■ Requirement ■
Each line of data below is to be returned exactly, leaving out any picture.

■ Data ■
-=-=-=-=-

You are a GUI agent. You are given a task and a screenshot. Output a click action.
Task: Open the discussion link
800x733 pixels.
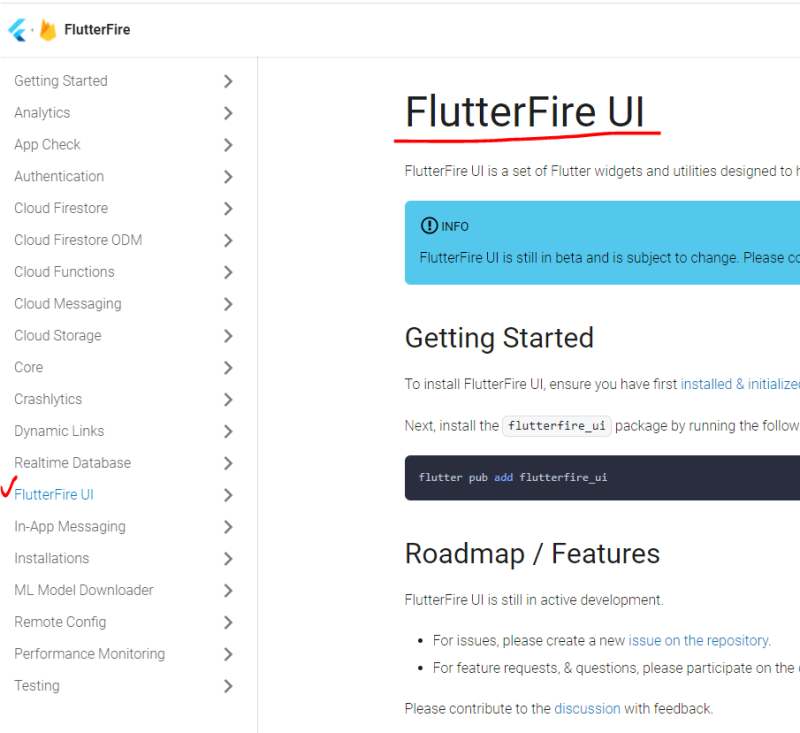pos(587,708)
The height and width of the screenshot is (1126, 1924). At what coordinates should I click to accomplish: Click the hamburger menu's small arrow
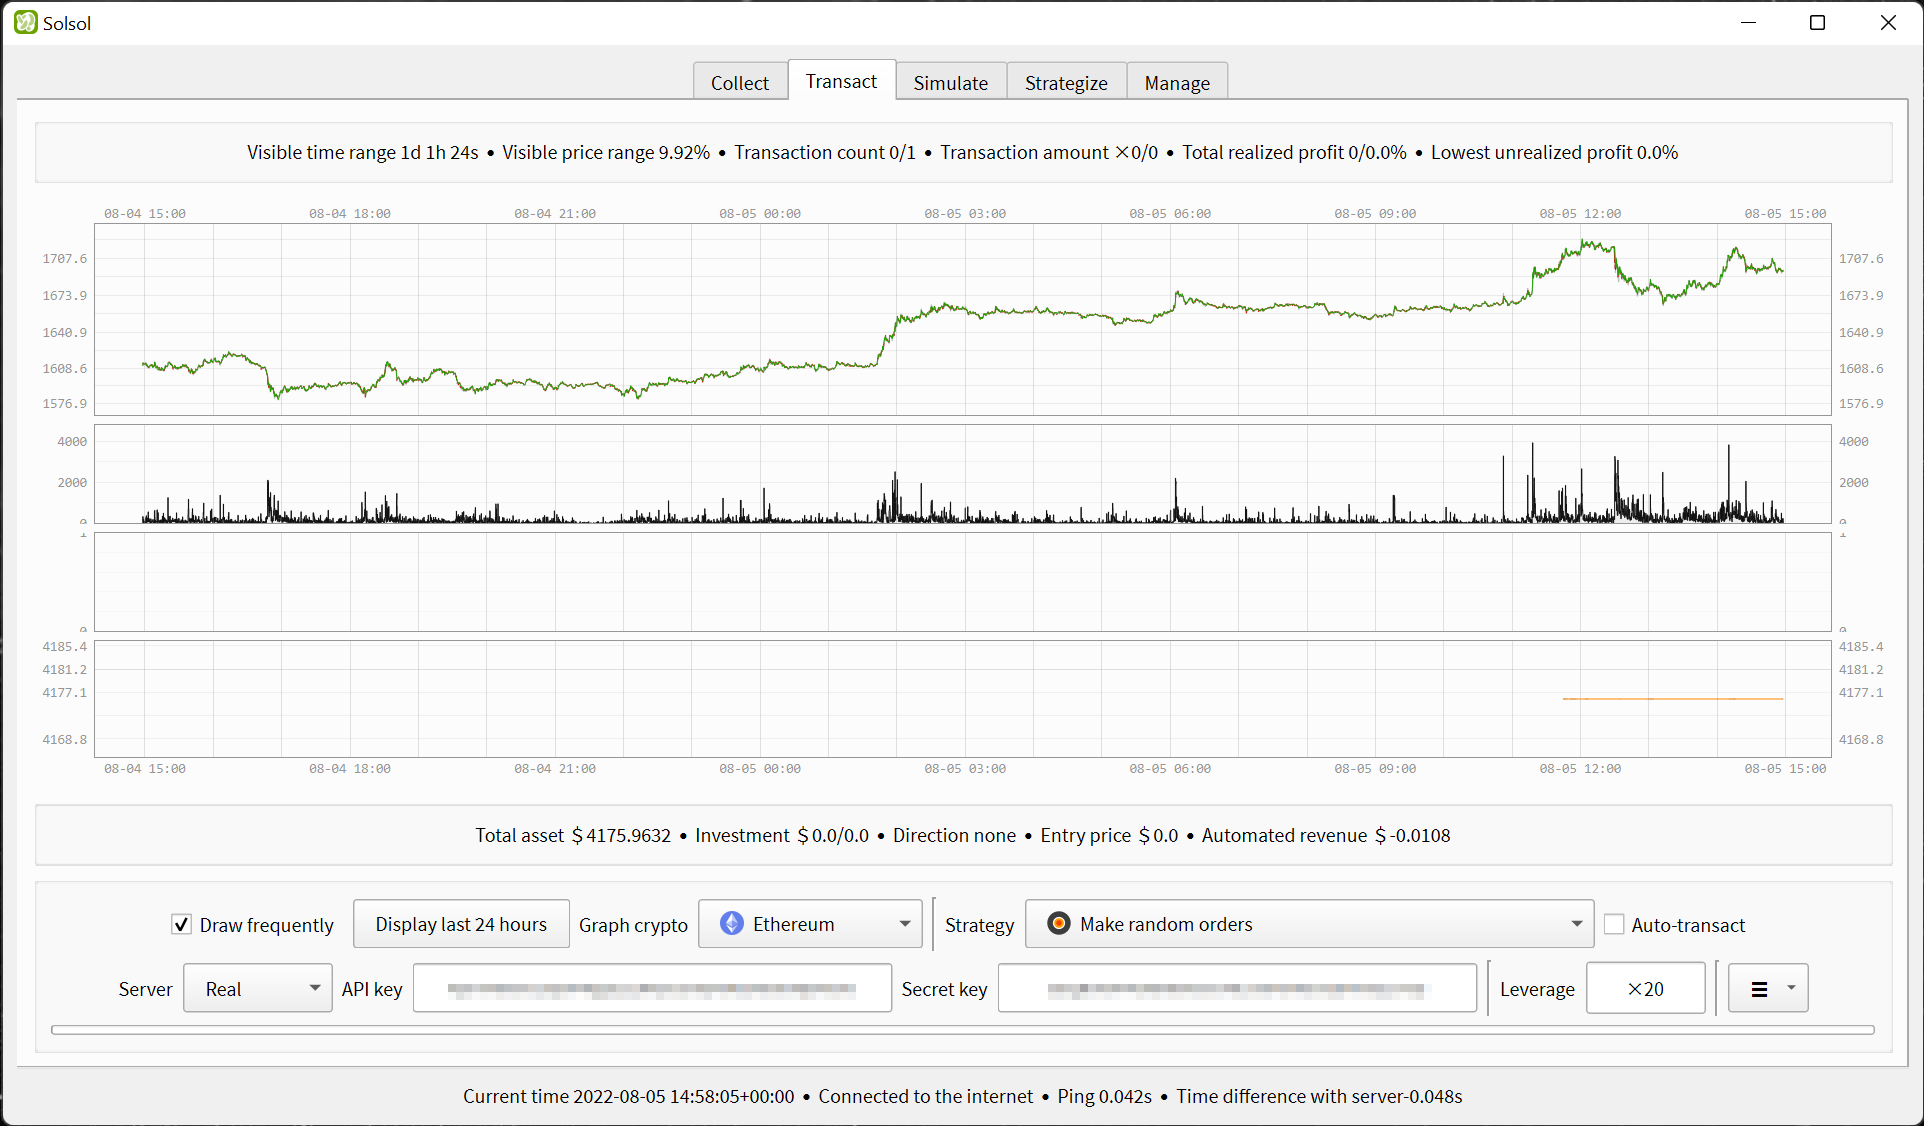click(x=1792, y=989)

-=-=-=-=-

■ Response box ■
You are a GUI agent. You are given a task and a screenshot. Output a click action.
Task: Open the discussion link
800x733 pixels.
pos(587,708)
The height and width of the screenshot is (1126, 1924). At what coordinates should I click to accomplish: Click the hamburger menu's small arrow
click(x=1792, y=989)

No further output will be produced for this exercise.